§ **CONSIGNA**:
Contesta estas preguntas con datos del texto mostrado más abajo:
1. ¿En qué ballet se destaca la figura de Rodrigo Colomba aun en medio de la multitud?
2. ¿Qué premio recibió el fin de semana?
3. ¿Qué le dijo su hijo Vito por el micrófono?

Rodrigo Colomba, a corazón abierto: “Establecimos algo en el casete de la memoria y ahora nos estamos sorprendiendo”
Hay bailarines que ni bien salen al escenario te prendan. Se mueven y te movilizan. Uno está sentado en la platea y, de pronto, atina a adelantar el cuerpo al borde de la butaca de la inquietud o, al revés, se deja caer con todo el peso sobre el respaldo a disfrutar. El gesto en la cara se ilumina, algo fogoso se enciende en el espectador. No hace falta que estén solos, en el centro de la escena, con la autoridad de un par de botas bien puestas, el pecho hinchado y la mirada como perdida en el horizonte de la pampa; esta clase de artista puede salir con los pies descalzos, en medio del malón, entreverado en los colores y vaivenes de -por ejemplo- el maravilloso Ballet Folklórico Nacional (BFN): aun en la multitud, el ojo no tarda en detenerse sobre la figura de Rodrigo Colomba.
El fin de semana, el santafesino recibió el premio Arte y Cultura por su labor. A los 40 años edad -veinte pasaron ya desde que se mudó del pueblo a la gran ciudad-, obtuvo el galardón que se entrega en homenaje a Olga Ferri, que en esta edición además de a él distinguió a la Compañía Nacional de Danza Contemporánea. Algunas palabras enmarcaron el acto: primero, como para ahuyentar estériles clasificaciones, Juan Lavanga, presidente de la asociación que otorga el premio, parafraseó a Renate Schottelius al señalar que (clásica, contemporánea, folklórica) “la danza es una”. Otros, se refirieron a ese carácter hipnótico que adquiere Colomba en el escenario. Cecilia Figaredo, que obtuvo este mismo reconocimiento en 2022, rememoró el momento en que descubrió lo que era tener un compañero “con el corazón abierto”. El propio agasajado, conmovido, dijo sentirse “rodeado de ángeles” y que el BFN es un organismo “grupal, genuino y con verdad”. Después de oírlos, hasta Vito, el más pequeño de los hijos que tiene con la bailarina Jimena Visetti, también quiso empuñar el micrófono: “Papá, te amo”. Fue breve, con sus 4 años; para qué más.

§ **MATERIAL RECIBIDO**:
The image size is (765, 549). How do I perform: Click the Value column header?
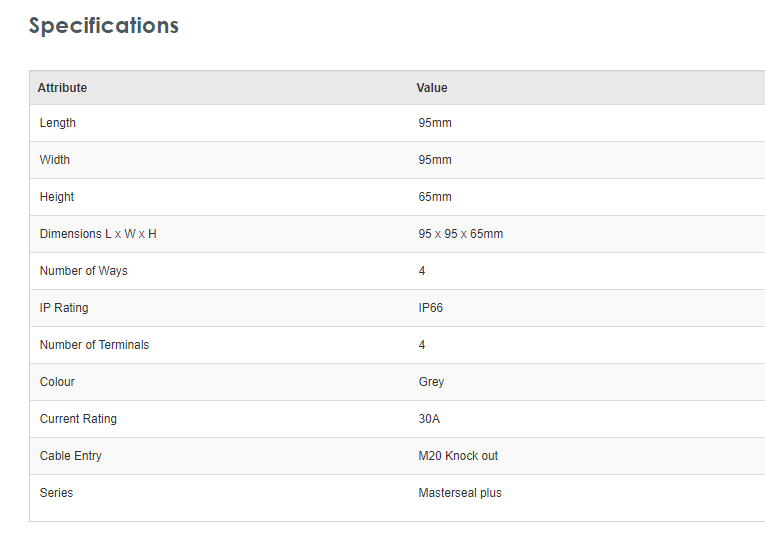point(432,88)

§ **RESPUESTA**:
1. En el Ballet Folklórico Nacional (BFN).
2. El premio Arte y Cultura.
3. "Papá, te amo".